Rows of pointing data
/---

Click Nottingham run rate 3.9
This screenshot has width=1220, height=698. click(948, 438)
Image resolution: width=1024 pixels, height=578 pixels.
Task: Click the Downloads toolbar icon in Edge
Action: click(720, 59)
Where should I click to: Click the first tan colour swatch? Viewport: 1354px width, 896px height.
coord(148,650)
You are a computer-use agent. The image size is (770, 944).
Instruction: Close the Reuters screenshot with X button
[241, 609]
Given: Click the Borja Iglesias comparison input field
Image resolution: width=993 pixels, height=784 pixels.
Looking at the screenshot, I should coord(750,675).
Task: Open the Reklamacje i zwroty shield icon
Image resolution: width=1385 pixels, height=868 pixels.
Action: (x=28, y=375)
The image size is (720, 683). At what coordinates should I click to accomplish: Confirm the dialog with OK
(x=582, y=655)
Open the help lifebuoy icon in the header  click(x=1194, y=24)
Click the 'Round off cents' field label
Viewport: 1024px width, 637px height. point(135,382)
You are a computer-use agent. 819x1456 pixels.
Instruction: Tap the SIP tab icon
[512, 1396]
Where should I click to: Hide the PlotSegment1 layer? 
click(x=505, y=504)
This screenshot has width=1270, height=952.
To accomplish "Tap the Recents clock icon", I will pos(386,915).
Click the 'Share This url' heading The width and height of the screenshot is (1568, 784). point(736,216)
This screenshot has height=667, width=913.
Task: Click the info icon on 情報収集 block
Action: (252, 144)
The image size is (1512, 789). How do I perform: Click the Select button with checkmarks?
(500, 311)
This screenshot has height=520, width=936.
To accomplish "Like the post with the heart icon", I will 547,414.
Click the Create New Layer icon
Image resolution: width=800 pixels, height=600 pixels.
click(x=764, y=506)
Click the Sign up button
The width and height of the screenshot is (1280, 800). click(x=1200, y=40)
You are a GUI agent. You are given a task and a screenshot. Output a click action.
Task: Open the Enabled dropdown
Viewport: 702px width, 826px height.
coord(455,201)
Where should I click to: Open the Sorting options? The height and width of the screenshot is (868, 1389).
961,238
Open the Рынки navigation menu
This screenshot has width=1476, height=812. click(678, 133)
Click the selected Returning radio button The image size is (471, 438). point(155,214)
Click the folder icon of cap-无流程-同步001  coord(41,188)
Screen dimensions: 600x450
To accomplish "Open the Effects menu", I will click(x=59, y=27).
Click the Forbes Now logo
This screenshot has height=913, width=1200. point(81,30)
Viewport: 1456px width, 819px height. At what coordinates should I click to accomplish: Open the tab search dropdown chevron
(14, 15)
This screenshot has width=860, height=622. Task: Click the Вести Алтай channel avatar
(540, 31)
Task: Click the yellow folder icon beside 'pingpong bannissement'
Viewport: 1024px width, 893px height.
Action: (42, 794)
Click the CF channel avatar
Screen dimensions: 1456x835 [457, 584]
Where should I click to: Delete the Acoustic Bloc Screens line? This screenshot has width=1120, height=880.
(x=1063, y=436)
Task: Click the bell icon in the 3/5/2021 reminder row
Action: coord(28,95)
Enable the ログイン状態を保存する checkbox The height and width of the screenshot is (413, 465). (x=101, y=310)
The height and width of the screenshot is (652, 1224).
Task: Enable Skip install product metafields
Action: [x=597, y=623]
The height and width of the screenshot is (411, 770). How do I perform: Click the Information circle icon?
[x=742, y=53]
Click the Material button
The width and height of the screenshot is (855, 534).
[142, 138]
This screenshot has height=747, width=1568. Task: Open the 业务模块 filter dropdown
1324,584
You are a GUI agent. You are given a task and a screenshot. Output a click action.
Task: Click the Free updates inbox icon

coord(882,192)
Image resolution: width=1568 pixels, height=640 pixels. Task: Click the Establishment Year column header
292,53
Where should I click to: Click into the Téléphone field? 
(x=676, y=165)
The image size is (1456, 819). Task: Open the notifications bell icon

\---

**What you should do**
Can you arrange every line of the records above as a JSON list of strings, with one string per line and blank lines left out?

**Output for this task**
[
  "Click Nottingham run rate 3.9",
  "This screenshot has width=1220, height=698. click(948, 438)",
  "Image resolution: width=1024 pixels, height=578 pixels.",
  "Task: Click the Downloads toolbar icon in Edge",
  "Action: click(720, 59)",
  "Where should I click to: Click the first tan colour swatch? Viewport: 1354px width, 896px height.",
  "coord(148,650)",
  "You are a computer-use agent. The image size is (770, 944).",
  "Instruction: Close the Reuters screenshot with X button",
  "[241, 609]",
  "Given: Click the Borja Iglesias comparison input field",
  "Image resolution: width=993 pixels, height=784 pixels.",
  "Looking at the screenshot, I should coord(750,675).",
  "Task: Open the Reklamacje i zwroty shield icon",
  "Image resolution: width=1385 pixels, height=868 pixels.",
  "Action: (x=28, y=375)",
  "The image size is (720, 683). At what coordinates should I click to accomplish: Confirm the dialog with OK",
  "(x=582, y=655)",
  "Open the help lifebuoy icon in the header  click(x=1194, y=24)",
  "Click the 'Round off cents' field label",
  "Viewport: 1024px width, 637px height. point(135,382)",
  "You are a computer-use agent. 819x1456 pixels.",
  "Instruction: Tap the SIP tab icon",
  "[512, 1396]",
  "Where should I click to: Hide the PlotSegment1 layer? ",
  "click(x=505, y=504)",
  "This screenshot has width=1270, height=952.",
  "To accomplish \"Tap the Recents clock icon\", I will pos(386,915).",
  "Click the 'Share This url' heading The width and height of the screenshot is (1568, 784). point(736,216)",
  "This screenshot has height=667, width=913.",
  "Task: Click the info icon on 情報収集 block",
  "Action: (252, 144)",
  "The image size is (1512, 789). How do I perform: Click the Select button with checkmarks?",
  "(500, 311)",
  "This screenshot has height=520, width=936.",
  "To accomplish \"Like the post with the heart icon\", I will 547,414.",
  "Click the Create New Layer icon",
  "Image resolution: width=800 pixels, height=600 pixels.",
  "click(x=764, y=506)",
  "Click the Sign up button",
  "The width and height of the screenshot is (1280, 800). click(x=1200, y=40)",
  "You are a GUI agent. You are given a task and a screenshot. Output a click action.",
  "Task: Open the Enabled dropdown",
  "Viewport: 702px width, 826px height.",
  "coord(455,201)",
  "Where should I click to: Open the Sorting options? The height and width of the screenshot is (868, 1389).",
  "961,238",
  "Open the Рынки navigation menu",
  "This screenshot has width=1476, height=812. click(678, 133)",
  "Click the selected Returning radio button The image size is (471, 438). point(155,214)",
  "Click the folder icon of cap-无流程-同步001  coord(41,188)",
  "Screen dimensions: 600x450",
  "To accomplish \"Open the Effects menu\", I will click(x=59, y=27).",
  "Click the Forbes Now logo",
  "This screenshot has height=913, width=1200. point(81,30)",
  "Viewport: 1456px width, 819px height. At what coordinates should I click to accomplish: Open the tab search dropdown chevron",
  "(14, 15)",
  "This screenshot has width=860, height=622. Task: Click the Вести Алтай channel avatar",
  "(540, 31)",
  "Task: Click the yellow folder icon beside 'pingpong bannissement'",
  "Viewport: 1024px width, 893px height.",
  "Action: (42, 794)",
  "Click the CF channel avatar",
  "Screen dimensions: 1456x835 [457, 584]",
  "Where should I click to: Delete the Acoustic Bloc Screens line? This screenshot has width=1120, height=880.",
  "(x=1063, y=436)",
  "Task: Click the bell icon in the 3/5/2021 reminder row",
  "Action: coord(28,95)",
  "Enable the ログイン状態を保存する checkbox The height and width of the screenshot is (413, 465). (x=101, y=310)",
  "The height and width of the screenshot is (652, 1224).",
  "Task: Enable Skip install product metafields",
  "Action: [x=597, y=623]",
  "The height and width of the screenshot is (411, 770). How do I perform: Click the Information circle icon?",
  "[x=742, y=53]",
  "Click the Material button",
  "The width and height of the screenshot is (855, 534).",
  "[142, 138]",
  "This screenshot has height=747, width=1568. Task: Open the 业务模块 filter dropdown",
  "1324,584",
  "You are a GUI agent. You are given a task and a screenshot. Output a click action.",
  "Task: Click the Free updates inbox icon",
  "coord(882,192)",
  "Image resolution: width=1568 pixels, height=640 pixels. Task: Click the Establishment Year column header",
  "292,53",
  "Where should I click to: Click into the Téléphone field? ",
  "(x=676, y=165)",
  "The image size is (1456, 819). Task: Open the notifications bell icon"
]